Saudis with sought-after qualifications and experience are in high demand, but many other jobs cluster around the minimum wage of 4,000 riyals ($1,000) a month, according to a working paper released by Harvard’s Center for International Development. . Although well above the wages paid to migrants in the same jobs, some Saudis complain that it is not enough, and some have taken two jobs.

The mixed effects of the reforms can be seen in Hail, where new buildings have sprung up around the city as more Saudis have bought homes with government-backed mortgages as part of a campaign to housing which has driven homeownership rates from 47% in 2016 to over 60% this year.

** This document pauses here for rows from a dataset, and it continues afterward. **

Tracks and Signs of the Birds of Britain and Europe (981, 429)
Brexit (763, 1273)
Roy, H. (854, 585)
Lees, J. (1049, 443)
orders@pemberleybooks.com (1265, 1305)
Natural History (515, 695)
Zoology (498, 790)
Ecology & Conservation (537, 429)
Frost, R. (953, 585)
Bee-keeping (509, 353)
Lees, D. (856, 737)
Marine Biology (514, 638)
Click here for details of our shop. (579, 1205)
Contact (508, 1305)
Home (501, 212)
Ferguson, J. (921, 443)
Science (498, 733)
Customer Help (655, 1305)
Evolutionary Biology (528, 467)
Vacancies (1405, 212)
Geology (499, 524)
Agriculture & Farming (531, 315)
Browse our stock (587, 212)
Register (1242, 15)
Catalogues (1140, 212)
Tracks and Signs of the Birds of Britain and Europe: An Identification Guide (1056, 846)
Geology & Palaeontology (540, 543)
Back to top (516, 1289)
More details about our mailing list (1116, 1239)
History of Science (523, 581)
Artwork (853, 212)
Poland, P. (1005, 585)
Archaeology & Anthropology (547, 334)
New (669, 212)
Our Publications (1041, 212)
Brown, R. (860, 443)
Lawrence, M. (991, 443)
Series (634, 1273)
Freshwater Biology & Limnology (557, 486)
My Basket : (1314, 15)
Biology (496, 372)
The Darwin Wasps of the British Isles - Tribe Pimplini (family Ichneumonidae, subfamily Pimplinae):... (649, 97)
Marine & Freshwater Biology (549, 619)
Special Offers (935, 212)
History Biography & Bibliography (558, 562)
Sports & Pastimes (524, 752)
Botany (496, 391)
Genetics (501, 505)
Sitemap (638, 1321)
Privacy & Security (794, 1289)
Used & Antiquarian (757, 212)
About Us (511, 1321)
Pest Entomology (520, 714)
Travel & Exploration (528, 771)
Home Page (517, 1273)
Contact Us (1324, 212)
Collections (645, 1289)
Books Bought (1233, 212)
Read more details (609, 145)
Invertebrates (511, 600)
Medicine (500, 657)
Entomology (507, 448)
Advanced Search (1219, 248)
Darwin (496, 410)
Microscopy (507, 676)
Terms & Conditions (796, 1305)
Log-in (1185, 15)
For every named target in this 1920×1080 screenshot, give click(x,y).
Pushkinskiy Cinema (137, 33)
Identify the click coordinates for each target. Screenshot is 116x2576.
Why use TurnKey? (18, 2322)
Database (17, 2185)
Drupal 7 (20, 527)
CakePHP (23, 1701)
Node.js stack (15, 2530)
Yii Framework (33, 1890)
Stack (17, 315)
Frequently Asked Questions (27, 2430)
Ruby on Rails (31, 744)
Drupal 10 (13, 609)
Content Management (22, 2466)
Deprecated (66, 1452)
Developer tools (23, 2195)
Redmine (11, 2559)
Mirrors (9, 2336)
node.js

“There are lots of opportunities, you just have to want to work,” said Ahmed, who drives an Uber and is saving up to start his own restaurant franchise.

But at a social gathering in Hail over coffee and dates, Omar, a socially conservative Saudi, could not hide his contempt for the changes.

It was not just the sight of men and women dancing together at concerts in Riyadh – something unimaginable a few years ago – that upset him, but the harsher living conditions, he said. -he declares. “You have three-quarters of the world’s oil, you have tourism. Where is the money going? said Omar, who did not want his real name published. “I hire a Saudi and pay him the minimum of 3,000 riyals. What is it going to do with that? How can he live off it? The strong eat the weak,” he said.

Government officials say they are aware that some people and regions could be left behind. They plan to fill the gaps with regional development projects, vocational training and support for families to start businesses. It will also expand its Saudiization program, which mandates the hiring of Saudis in a growing number of sectors. In June, the royal court paid around $2.8 billion in direct payments to people registered with Social Security and the Citizen Account, a basic income program.

Hundreds of billions of riyals have been invested or committed by government and the private sector in the regions, an official said. This includes 60 billion riyals for the northern region, where Hail is located.

In the meantime, many Hail travel to the capital for work. Some have returned, dissatisfied with the opportunities available to them. A young man, illegally selling cigarettes from the trunk of a car in Hail, said he had returned from Riyadh after finding only restaurant jobs there. “I was unlucky,” he said.